■ **Problem details**: Only the lines from the one containing "Click the blue 'A'" through the last line of the entries are wanted. Transcribe them exactly.

[Dataset entries]
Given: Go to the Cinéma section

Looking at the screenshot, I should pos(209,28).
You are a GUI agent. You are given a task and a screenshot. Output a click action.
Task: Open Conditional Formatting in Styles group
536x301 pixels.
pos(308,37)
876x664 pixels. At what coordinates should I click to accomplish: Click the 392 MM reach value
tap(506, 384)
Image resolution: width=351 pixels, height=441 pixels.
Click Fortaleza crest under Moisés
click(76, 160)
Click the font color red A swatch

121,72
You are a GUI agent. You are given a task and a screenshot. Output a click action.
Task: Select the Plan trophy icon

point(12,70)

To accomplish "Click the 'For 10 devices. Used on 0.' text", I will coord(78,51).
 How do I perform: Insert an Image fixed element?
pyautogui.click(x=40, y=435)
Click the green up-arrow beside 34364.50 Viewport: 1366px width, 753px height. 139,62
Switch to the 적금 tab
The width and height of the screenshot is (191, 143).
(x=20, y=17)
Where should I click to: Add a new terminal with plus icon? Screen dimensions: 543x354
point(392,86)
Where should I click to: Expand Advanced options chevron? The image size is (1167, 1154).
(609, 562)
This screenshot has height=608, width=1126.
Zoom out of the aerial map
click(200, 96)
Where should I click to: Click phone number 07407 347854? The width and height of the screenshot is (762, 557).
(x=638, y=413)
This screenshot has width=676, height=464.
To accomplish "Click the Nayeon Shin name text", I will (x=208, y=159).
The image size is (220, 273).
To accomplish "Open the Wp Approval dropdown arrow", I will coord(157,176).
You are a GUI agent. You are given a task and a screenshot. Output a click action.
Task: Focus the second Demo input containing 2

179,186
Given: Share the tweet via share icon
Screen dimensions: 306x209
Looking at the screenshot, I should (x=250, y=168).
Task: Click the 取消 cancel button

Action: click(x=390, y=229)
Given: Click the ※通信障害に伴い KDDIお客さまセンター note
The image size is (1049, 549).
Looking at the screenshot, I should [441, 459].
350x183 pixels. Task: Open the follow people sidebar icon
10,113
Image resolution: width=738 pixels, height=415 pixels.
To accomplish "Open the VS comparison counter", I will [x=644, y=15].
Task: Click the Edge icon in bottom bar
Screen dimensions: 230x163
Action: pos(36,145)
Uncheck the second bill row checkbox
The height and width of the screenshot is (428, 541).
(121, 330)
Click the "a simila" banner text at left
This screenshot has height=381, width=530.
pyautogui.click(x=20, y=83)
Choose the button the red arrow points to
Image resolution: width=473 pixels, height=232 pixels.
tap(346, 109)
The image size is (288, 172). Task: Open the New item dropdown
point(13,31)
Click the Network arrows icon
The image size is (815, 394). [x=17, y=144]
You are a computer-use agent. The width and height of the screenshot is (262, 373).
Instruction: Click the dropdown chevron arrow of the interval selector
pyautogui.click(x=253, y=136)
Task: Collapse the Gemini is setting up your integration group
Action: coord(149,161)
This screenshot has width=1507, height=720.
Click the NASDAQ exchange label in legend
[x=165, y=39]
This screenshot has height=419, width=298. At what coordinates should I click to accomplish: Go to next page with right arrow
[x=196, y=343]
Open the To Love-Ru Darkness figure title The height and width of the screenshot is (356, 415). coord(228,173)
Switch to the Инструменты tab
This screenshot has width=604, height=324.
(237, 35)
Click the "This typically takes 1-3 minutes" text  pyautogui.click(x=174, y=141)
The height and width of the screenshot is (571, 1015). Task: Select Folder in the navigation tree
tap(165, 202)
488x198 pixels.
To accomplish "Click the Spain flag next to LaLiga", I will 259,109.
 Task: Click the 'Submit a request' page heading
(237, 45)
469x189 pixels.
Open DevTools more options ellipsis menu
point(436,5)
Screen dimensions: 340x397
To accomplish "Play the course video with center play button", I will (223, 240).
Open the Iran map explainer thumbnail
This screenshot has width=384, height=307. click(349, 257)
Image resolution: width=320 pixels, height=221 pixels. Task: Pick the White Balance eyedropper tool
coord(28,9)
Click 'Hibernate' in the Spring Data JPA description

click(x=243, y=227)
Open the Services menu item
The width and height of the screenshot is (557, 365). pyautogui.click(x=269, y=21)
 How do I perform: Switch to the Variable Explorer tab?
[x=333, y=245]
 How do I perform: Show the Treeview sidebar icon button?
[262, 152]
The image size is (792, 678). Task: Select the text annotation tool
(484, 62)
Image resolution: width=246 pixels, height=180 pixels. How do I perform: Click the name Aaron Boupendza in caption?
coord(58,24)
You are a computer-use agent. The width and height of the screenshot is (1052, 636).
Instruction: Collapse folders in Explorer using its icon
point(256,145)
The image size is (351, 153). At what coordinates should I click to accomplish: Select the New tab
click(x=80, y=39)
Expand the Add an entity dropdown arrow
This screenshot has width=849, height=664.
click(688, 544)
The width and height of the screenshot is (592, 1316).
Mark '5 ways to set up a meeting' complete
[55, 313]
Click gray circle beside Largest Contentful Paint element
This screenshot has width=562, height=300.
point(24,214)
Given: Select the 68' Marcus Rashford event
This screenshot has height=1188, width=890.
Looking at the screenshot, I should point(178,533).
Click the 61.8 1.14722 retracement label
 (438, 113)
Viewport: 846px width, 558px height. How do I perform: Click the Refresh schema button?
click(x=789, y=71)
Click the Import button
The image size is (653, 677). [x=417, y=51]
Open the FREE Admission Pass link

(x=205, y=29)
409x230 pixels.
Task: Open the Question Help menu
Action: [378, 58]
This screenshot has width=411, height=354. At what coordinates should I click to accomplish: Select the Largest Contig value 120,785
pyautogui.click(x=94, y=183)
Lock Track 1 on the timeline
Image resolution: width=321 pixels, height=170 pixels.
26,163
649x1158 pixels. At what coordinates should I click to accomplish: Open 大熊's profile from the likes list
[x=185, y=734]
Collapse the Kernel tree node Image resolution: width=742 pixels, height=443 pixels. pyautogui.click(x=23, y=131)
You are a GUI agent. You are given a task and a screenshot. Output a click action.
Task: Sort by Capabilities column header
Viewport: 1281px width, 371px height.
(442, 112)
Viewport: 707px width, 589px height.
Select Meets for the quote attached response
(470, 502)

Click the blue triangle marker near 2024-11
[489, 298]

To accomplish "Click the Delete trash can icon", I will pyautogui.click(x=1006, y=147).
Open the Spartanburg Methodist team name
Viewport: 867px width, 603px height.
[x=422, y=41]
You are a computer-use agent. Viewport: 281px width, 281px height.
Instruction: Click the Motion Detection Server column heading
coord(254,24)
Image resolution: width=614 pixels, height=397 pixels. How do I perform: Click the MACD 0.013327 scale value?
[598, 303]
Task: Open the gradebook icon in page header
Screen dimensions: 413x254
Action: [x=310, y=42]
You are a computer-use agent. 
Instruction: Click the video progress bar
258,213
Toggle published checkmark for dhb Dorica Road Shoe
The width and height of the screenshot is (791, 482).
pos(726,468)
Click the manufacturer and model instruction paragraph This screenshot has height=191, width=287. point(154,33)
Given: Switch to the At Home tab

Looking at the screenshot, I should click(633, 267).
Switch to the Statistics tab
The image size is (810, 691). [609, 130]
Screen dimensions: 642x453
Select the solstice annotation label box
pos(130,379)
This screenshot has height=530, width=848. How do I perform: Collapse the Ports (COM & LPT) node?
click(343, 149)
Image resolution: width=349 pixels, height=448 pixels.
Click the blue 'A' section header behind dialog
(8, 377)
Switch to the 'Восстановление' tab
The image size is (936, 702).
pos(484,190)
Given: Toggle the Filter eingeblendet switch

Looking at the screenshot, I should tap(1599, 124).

■ **Reply to the exercise**:
Click the blue 'A' section header behind dialog
(8, 377)
Switch to the 'Восстановление' tab
The image size is (936, 702).
pos(484,190)
Given: Toggle the Filter eingeblendet switch

Looking at the screenshot, I should tap(1599, 124).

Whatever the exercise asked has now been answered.